Restoring Mission‑Critical Reporting for a Large Retailer
Problem
A large retailer relied on point‑of‑sale (POS) data for essential business reporting including tracking product performance, analyzing trends, and informing operational decisions. Their existing method of pulling POS data into their analytics environment used a connector that was scheduled to be deprecated, putting all reporting at immediate risk.

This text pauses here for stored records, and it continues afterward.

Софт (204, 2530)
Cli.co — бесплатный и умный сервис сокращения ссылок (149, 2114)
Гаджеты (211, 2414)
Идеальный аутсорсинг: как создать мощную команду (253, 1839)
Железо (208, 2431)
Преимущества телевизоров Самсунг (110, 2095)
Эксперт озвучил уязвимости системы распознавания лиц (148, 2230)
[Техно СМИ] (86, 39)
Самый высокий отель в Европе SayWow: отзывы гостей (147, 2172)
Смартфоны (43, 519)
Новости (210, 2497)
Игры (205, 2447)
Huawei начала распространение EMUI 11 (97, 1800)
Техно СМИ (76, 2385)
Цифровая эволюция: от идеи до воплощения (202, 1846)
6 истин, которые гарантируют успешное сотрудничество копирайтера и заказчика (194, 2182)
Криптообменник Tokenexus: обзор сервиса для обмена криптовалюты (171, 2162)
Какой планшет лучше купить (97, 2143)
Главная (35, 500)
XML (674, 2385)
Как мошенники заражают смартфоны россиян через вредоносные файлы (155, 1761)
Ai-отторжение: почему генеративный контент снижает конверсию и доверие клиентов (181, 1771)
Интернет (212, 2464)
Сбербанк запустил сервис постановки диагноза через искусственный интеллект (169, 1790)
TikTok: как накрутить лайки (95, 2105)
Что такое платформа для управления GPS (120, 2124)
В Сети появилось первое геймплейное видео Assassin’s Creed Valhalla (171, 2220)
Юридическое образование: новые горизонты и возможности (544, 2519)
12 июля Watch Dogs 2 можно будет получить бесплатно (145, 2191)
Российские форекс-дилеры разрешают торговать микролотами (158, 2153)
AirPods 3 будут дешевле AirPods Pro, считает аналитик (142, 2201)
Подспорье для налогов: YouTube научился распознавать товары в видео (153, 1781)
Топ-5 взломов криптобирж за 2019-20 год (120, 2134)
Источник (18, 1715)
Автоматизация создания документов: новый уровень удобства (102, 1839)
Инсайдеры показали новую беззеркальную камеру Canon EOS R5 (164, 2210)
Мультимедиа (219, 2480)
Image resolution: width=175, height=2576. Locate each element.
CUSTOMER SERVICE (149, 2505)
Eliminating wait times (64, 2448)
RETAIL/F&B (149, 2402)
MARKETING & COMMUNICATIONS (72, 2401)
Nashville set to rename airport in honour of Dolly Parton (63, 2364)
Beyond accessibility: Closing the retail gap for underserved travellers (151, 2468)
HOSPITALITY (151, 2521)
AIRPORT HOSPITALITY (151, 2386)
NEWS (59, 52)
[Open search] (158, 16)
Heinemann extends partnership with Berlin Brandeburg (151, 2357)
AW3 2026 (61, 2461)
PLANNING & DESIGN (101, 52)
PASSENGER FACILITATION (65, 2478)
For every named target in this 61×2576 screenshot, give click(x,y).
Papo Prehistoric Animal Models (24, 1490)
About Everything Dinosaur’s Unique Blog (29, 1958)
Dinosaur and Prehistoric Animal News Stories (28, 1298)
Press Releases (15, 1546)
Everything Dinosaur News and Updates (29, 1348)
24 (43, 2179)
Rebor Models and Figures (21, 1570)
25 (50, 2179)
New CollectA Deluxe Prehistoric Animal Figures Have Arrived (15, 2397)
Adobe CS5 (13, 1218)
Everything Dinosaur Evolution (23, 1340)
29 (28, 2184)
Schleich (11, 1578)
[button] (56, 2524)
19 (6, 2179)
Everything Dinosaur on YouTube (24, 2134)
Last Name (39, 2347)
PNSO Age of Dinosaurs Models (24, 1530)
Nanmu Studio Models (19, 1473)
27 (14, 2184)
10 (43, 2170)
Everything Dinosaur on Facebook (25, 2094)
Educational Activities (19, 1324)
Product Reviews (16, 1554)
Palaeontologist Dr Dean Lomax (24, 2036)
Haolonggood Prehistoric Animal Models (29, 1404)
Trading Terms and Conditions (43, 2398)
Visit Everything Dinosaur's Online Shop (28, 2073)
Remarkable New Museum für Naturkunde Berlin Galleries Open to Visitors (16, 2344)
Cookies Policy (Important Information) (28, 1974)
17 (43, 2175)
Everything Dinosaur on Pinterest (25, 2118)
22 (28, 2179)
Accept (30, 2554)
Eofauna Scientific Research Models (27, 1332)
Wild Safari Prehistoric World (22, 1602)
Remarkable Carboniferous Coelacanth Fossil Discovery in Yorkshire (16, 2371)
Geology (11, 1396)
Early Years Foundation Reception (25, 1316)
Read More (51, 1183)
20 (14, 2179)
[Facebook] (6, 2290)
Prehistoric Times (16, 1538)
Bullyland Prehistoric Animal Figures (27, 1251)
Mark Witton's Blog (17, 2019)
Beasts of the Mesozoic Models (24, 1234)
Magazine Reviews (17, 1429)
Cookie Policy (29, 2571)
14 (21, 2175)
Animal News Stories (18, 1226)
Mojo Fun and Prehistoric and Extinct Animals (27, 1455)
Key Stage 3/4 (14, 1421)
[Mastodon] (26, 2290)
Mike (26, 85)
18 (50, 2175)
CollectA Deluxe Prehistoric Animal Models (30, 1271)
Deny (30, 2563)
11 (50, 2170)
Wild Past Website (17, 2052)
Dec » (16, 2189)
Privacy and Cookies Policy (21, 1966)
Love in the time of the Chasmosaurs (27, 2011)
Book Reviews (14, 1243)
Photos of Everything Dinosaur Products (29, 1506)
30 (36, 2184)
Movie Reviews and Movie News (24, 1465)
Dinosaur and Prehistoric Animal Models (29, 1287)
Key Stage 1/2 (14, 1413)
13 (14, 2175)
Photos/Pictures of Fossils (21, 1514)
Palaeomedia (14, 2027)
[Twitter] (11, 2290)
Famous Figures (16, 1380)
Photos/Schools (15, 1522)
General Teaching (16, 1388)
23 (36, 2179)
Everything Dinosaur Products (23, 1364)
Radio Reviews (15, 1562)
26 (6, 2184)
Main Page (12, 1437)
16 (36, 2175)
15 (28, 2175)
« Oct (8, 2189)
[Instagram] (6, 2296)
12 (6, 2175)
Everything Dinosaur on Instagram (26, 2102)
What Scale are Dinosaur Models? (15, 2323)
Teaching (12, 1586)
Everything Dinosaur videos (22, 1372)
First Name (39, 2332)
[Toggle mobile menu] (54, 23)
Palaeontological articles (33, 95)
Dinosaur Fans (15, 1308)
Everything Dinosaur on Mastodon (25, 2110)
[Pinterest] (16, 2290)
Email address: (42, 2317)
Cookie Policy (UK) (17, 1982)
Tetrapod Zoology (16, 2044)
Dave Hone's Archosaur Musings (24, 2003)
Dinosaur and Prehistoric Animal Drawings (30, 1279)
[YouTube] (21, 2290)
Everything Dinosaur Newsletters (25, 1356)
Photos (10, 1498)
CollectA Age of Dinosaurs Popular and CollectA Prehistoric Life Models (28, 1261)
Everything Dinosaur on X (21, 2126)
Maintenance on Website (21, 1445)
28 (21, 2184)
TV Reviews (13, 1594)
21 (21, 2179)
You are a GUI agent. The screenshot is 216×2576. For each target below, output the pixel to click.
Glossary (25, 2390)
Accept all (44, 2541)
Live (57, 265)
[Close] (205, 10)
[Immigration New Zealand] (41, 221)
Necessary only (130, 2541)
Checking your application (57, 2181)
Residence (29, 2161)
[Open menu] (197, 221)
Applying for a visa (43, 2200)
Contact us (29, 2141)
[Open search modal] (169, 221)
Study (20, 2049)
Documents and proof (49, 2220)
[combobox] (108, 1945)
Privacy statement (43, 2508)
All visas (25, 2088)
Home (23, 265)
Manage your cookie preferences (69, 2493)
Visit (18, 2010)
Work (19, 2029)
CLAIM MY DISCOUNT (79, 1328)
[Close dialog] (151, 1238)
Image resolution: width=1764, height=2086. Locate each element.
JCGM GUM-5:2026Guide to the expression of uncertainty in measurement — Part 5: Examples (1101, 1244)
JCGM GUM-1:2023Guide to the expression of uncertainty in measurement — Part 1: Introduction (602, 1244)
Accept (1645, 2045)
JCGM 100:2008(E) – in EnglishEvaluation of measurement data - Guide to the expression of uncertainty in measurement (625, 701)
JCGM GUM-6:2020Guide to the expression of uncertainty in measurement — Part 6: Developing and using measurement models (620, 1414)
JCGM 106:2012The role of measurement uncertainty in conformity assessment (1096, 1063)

The client attempted to rebuild the process internally using a series of API‑driven Power Automate flows, but the effort became far more complex than expected. They struggled with incorrect API documentation, slow and unstable endpoints, and limited internal familiarity with the required data‑landing process. Without a fix, they faced the possibility of losing visibility into core sales data.
Solution
The team stepped in to diagnose the issues, review the client’s partially built approach, and reconstruct a stable, well‑documented process for loading POS data into their Lakehouse environment. This included:
Identifying and correcting the use of an outdated API endpoint.
Rebuilding data ingestion to ensure reliability, proper documentation, and repeatability.
Enhancing the process to support faster and more frequent data refreshes.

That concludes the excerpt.